Hallelujah Andalusia: The Ornament of the World, by Maria Rosa Menocal
Rather than retell the history of the Middle Ages, or even of Medieval Spain, I have strung together a series of miniature portraits that range widely in time and place, and that are focused on cultural rather than political events. They will, I hope, lay bare the vast distance between what the conventional histories and other general prejudices would have us expect (that, for example, Christians saw the Muslim infidels as their mortal enemy and spent seven hundred years trying to drive them from Spain) and what we can learn from the many testimonies that survive in the songs people really sang or the buildings they really put up. These vignettes and profiles highlight stories that in and of themselves seem to me worth knowing and worth retelling as part of our common history. Beyond that, together, they point to some of the unknown depths of cultural tolerance and symbiosis in our heritage, and they may begin to suggest a very different overall portrait of this "middle age."
Going back a bit earlier than the history I'm supposed to be reading this year, this one focuses on the wonderful period of Spanish history where Christians, Muslims and Jews shared the Iberian peninsula without killing each other (much), and managed to create some beautiful additions to civilization in the process.

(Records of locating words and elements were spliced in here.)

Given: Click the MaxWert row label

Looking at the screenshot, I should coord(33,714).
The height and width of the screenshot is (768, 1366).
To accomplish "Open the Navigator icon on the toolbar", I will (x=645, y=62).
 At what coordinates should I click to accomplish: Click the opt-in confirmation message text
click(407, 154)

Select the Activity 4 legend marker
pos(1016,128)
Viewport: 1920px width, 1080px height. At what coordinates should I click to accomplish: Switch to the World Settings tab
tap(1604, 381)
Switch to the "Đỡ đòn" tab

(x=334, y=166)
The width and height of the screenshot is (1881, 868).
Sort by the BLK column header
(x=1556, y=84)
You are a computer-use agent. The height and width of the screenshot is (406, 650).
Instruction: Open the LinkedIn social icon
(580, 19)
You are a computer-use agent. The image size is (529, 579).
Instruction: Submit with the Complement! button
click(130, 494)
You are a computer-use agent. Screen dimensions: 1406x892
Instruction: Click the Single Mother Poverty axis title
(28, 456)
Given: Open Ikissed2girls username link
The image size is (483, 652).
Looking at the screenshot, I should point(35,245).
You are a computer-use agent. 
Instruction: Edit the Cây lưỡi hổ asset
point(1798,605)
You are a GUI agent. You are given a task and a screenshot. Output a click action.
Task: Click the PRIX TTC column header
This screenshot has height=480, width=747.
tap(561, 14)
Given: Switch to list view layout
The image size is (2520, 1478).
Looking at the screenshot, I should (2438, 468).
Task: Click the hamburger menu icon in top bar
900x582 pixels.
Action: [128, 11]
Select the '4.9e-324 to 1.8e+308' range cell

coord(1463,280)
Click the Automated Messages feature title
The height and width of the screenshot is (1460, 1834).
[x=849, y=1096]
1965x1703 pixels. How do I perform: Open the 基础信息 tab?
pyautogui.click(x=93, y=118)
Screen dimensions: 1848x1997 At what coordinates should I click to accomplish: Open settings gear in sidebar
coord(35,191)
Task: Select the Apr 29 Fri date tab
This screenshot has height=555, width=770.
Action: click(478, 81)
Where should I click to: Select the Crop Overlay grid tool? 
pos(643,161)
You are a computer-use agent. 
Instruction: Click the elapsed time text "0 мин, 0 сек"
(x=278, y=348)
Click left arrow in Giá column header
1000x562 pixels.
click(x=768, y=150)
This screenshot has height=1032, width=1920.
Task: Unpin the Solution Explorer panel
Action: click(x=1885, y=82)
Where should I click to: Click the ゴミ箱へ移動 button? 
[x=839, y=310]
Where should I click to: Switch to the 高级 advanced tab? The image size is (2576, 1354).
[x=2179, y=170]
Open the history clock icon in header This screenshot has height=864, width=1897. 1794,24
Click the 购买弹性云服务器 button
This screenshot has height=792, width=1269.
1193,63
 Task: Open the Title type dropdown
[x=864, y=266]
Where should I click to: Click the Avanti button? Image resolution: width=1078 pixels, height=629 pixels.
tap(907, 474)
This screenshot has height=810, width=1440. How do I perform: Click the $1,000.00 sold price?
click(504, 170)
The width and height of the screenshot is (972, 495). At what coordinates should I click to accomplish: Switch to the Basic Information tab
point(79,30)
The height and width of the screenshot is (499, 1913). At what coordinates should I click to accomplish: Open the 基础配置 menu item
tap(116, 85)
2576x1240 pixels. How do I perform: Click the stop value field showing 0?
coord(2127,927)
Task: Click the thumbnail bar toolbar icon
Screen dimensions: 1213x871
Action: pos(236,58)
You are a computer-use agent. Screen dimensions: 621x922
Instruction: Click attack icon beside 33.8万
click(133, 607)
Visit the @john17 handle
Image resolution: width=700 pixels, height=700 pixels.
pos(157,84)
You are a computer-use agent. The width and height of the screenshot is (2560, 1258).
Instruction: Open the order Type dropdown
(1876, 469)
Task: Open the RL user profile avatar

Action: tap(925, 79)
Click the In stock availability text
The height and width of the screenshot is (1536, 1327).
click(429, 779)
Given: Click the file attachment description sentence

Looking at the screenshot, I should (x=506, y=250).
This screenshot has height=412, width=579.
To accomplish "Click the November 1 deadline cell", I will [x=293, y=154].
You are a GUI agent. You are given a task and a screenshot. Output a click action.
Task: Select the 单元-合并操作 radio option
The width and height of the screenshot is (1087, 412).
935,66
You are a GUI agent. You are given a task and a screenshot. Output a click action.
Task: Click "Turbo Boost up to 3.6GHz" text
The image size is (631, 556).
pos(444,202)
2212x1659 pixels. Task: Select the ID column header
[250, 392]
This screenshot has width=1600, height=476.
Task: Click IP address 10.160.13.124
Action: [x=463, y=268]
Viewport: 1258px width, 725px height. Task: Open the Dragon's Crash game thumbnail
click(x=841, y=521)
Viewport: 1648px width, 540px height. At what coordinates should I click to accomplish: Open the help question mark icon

The most fascinating part, to me, were the chapters on Averroes and Maimonides, and the inevitable clash when Arabic culture divulged the surviving works of Aristotle that they had preserved for centuries to a Christian Europe that had thrown them (and most of the ancient polytheistic world) away, and wanted to denounce it all as heresy but couldn't. The theological machinations that culminated in Aquinas (see Bookpost, December 2013) amused me, as did the perverse reflection that we are now more barbaric in our intolerance than people were back then.